EXERCISE INSTRUCTIONS: The entries below contain pictures, which are to be left out; write out exactly, and only, the lines from the line with "This screenshot has width=1034, height=601." up to and including the line with "The height and width of the screenshot is (499, 886).".

Segment Start: RECORDS TO USE

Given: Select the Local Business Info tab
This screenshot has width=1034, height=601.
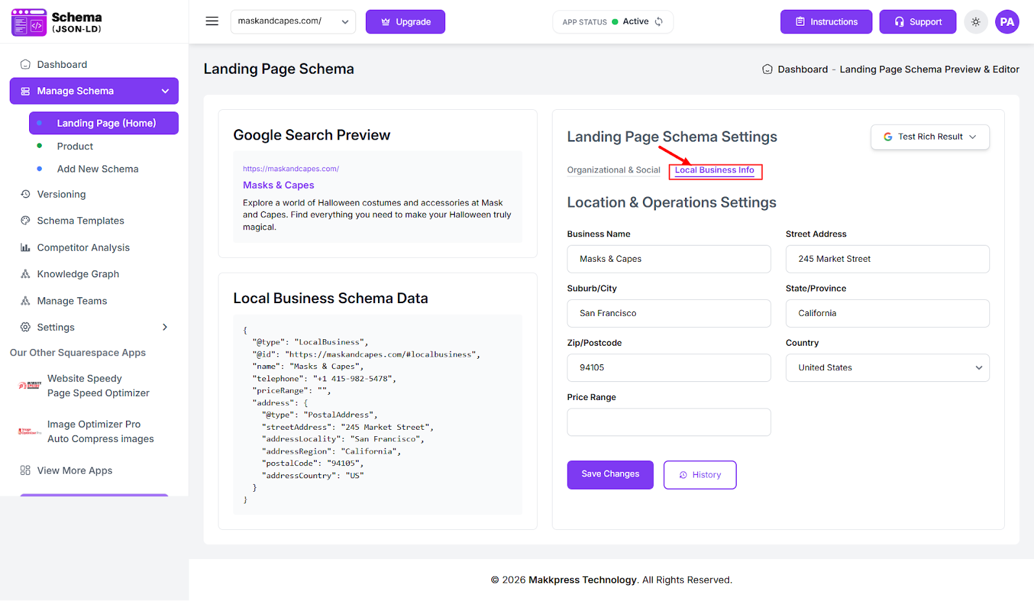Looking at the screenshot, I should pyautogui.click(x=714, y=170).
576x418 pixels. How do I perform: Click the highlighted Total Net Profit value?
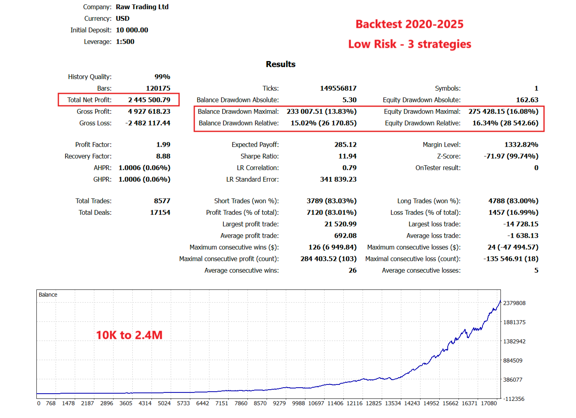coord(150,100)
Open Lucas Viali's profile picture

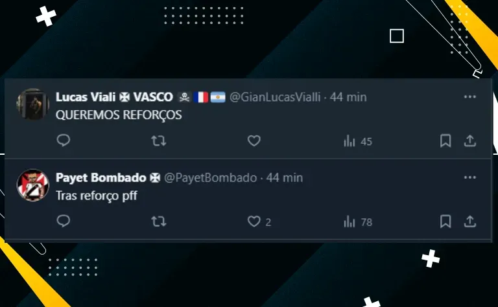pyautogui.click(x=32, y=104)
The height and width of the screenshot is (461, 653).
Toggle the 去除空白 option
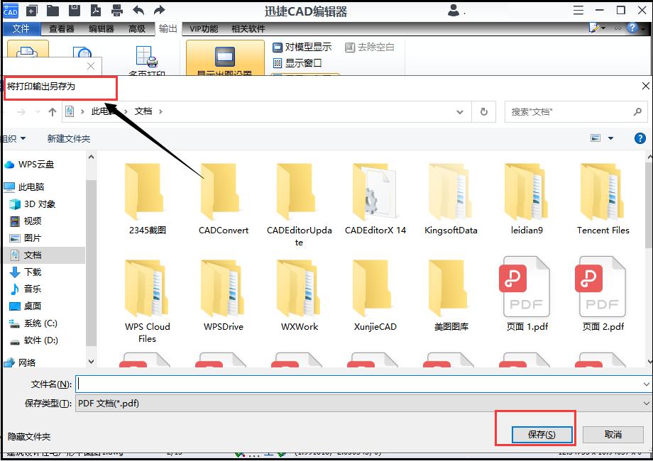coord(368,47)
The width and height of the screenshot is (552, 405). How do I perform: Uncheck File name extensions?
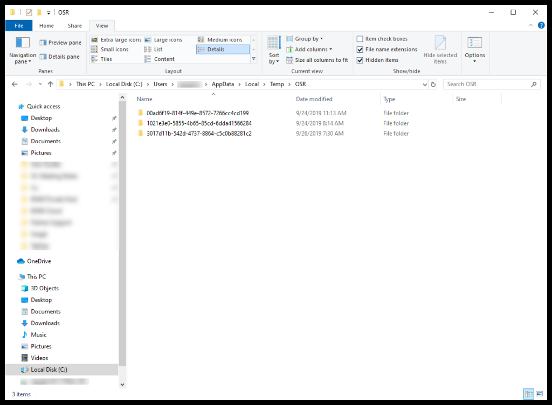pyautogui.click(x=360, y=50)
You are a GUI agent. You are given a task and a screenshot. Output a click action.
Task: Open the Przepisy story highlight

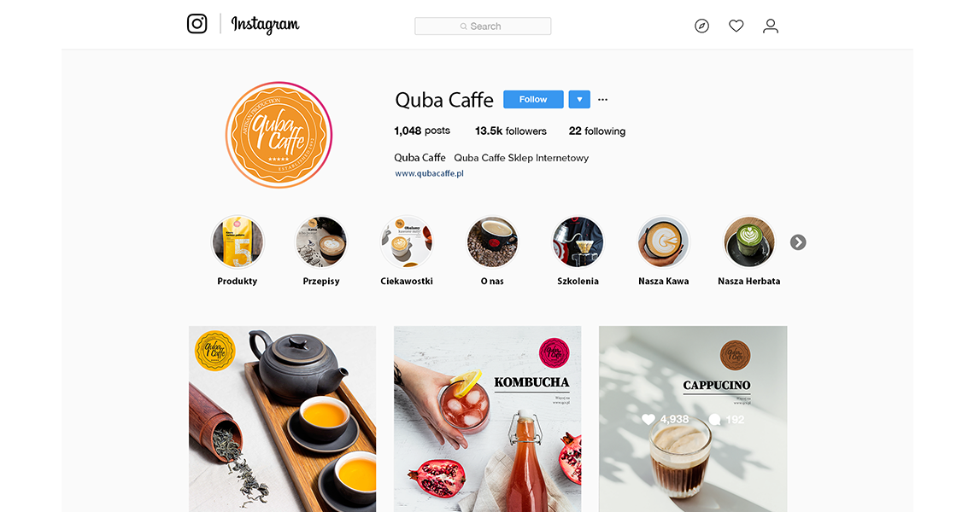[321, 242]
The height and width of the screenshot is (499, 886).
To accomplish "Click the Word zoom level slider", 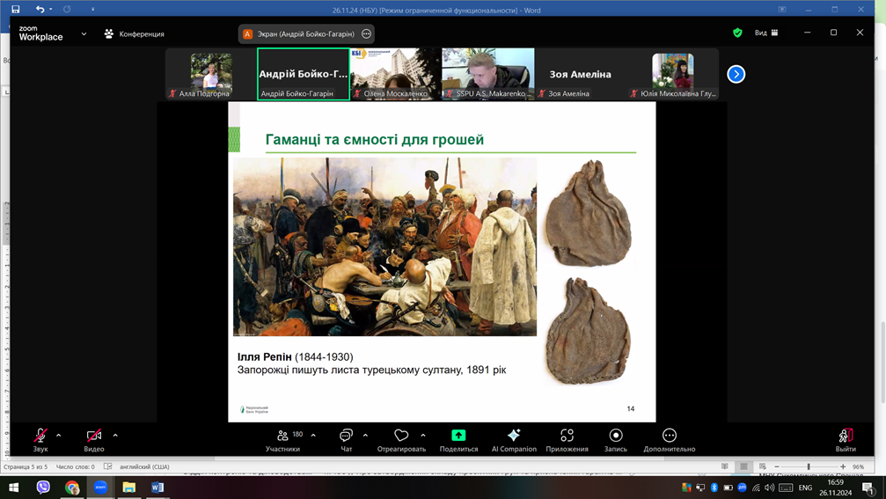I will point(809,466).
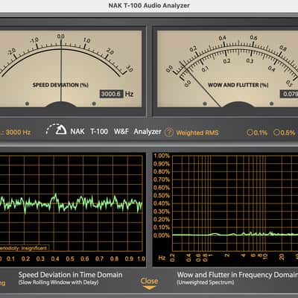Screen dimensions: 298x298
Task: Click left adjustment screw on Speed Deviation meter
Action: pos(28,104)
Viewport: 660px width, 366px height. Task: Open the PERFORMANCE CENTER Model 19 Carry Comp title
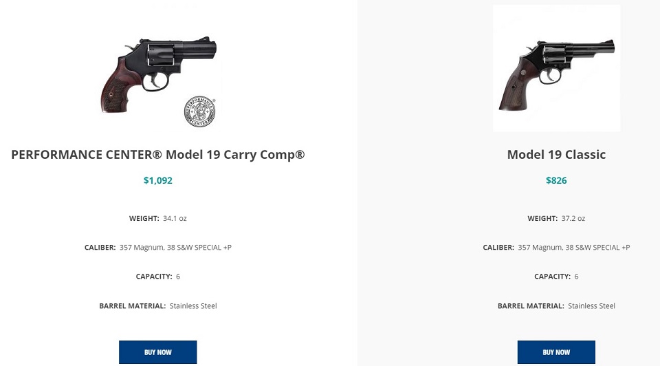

Segment End: RECORDS TO USE

WRITTEN SOLUTION:
This screenshot has width=1034, height=601.
Looking at the screenshot, I should pyautogui.click(x=714, y=170).
576x418 pixels. How do I perform: Click the highlighted Total Net Profit value?
coord(150,100)
Open Lucas Viali's profile picture

pyautogui.click(x=32, y=104)
The height and width of the screenshot is (461, 653).
Toggle the 去除空白 option
coord(368,47)
The width and height of the screenshot is (552, 405). How do I perform: Uncheck File name extensions?
pyautogui.click(x=360, y=50)
You are a GUI agent. You are given a task and a screenshot. Output a click action.
Task: Open the Przepisy story highlight

[321, 242]
The height and width of the screenshot is (499, 886).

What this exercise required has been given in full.